Trudeau gave the famous (or infamous) answer: "Well, just watch me."

Trudeau sums up his argument by saying "I think the society must take every means at its disposal to defend itself against the emergence of a parallel power which defies the elected power in this country and I think that goes to any distance. So long as there is a power in here which is challenging the elected representative of the people I think that power must be stopped...."

None of this is an attempt to argue that the post-coup situation in Turkey is good. It is not positive and it is worrying. To say anything else would be disingenuous. We are worried.But so is Hollande. So was George Bush. So was Pierre Trudeau.

The idea that after a bombing or a heinous attack the government should just sit calmly and hope that things soon return to normal is ridiculous.

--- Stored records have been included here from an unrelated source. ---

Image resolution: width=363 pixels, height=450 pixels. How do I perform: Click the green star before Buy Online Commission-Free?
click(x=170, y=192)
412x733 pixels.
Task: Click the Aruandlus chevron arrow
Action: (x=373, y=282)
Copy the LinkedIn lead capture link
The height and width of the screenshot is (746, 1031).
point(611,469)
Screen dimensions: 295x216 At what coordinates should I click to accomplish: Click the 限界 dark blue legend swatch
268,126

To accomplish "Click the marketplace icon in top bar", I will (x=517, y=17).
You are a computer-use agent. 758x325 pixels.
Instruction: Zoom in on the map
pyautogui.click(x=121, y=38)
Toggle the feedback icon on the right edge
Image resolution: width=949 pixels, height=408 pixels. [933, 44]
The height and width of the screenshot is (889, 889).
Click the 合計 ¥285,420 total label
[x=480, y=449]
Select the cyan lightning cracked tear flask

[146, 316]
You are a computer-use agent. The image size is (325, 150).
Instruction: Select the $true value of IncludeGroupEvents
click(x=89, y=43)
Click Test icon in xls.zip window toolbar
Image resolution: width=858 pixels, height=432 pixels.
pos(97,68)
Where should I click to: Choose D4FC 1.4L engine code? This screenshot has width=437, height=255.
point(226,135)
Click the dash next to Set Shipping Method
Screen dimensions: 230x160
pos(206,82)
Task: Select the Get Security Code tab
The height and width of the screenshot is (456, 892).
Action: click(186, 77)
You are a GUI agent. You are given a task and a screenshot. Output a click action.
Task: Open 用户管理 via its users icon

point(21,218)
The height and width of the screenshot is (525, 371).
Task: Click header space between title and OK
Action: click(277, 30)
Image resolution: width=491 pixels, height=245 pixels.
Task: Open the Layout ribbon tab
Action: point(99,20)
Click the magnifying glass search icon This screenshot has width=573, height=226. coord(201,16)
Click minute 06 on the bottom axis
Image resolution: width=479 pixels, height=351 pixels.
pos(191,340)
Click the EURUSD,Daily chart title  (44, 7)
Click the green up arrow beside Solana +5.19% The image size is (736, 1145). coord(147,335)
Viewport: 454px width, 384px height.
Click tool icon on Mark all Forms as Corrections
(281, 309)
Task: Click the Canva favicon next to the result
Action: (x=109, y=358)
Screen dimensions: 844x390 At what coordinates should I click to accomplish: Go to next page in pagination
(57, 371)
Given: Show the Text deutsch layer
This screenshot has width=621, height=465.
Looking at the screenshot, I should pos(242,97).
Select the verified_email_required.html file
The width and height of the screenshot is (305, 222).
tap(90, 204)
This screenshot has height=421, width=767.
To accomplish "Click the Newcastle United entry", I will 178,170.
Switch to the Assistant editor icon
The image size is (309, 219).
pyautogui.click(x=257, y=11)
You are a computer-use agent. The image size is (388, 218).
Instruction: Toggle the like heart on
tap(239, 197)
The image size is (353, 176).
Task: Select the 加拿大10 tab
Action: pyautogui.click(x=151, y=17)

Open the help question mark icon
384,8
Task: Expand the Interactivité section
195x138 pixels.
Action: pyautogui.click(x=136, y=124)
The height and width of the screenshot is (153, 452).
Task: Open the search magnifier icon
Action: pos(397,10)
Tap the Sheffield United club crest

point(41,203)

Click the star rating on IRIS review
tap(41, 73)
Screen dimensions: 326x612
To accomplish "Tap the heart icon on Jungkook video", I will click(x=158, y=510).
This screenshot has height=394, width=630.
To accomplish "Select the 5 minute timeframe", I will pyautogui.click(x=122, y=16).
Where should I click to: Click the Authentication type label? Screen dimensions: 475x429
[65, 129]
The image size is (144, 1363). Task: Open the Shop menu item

And thus, the idea that when there is a coup that has been planned, plotted and executed by people who are part and parcel of the system, by people who have infiltrated the system only to try to strangle it, the hope that the situation can be solved quietly, quickly and with little discomfort, is absolutely ridiculous.

Thankfully, there are some voices of reason out there, like Dexter Filkins, whose article "The 30-Year Coup" was published last week in The New Yorker. Hopefully, these voices will be heard and will increase.

Only time will tell if in 50 years when people hear about events in 2016 they will respond with the same incredulity that the October Crisis creates today. It can only be hoped that they will say: "A state of emergency in Turkey? Ridiculous!". It can only be hoped that Turkey will become as boring and staid as this northerly country.